• What to work on:
When a line below contains the word "label", copy that line.

*** Opening Data ***

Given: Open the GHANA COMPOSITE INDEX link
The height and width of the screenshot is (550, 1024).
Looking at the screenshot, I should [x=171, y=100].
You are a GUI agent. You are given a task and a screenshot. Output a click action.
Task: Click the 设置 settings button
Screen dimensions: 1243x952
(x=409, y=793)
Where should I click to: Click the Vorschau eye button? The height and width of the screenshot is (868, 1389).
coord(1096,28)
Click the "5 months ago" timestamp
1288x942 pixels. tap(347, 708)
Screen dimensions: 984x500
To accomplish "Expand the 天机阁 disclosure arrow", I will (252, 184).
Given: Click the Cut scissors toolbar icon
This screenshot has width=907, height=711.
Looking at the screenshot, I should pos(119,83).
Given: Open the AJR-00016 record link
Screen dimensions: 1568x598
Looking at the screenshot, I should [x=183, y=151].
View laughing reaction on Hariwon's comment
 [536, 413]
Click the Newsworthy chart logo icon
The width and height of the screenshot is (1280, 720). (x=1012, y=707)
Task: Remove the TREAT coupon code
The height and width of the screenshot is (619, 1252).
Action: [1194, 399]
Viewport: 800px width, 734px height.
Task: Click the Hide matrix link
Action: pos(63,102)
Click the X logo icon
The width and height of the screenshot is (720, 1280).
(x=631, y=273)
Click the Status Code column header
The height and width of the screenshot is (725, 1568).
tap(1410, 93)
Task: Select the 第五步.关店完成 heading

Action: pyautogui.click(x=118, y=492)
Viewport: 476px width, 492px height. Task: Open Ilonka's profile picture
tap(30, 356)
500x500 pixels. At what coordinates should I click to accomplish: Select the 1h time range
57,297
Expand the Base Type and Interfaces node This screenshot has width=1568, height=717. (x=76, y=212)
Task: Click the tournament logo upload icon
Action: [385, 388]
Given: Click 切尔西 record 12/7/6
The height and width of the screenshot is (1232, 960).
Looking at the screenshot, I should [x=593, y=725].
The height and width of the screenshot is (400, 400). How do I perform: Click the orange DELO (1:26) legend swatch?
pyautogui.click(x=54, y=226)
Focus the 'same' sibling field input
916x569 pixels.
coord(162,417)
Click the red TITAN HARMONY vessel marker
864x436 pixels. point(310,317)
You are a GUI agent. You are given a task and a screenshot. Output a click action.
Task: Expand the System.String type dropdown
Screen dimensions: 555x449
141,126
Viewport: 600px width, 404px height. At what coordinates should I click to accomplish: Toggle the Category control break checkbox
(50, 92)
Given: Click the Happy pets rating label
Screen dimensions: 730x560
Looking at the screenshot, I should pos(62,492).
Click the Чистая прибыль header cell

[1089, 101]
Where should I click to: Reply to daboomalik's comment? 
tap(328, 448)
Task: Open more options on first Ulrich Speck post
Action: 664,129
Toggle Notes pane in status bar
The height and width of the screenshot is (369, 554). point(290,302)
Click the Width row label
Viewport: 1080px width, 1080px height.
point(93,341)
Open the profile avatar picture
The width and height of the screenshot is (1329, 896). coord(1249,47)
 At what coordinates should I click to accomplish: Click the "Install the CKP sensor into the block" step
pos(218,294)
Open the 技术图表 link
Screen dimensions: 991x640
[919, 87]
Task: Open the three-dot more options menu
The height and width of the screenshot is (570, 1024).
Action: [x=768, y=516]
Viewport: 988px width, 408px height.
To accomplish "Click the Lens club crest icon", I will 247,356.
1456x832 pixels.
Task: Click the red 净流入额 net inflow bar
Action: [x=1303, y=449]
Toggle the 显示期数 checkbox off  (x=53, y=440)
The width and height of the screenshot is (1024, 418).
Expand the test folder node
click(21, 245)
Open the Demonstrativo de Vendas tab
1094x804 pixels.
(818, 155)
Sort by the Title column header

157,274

*** Closing Data ***

• Result for this exercise:
Given: Click the Happy pets rating label
Click the Width row label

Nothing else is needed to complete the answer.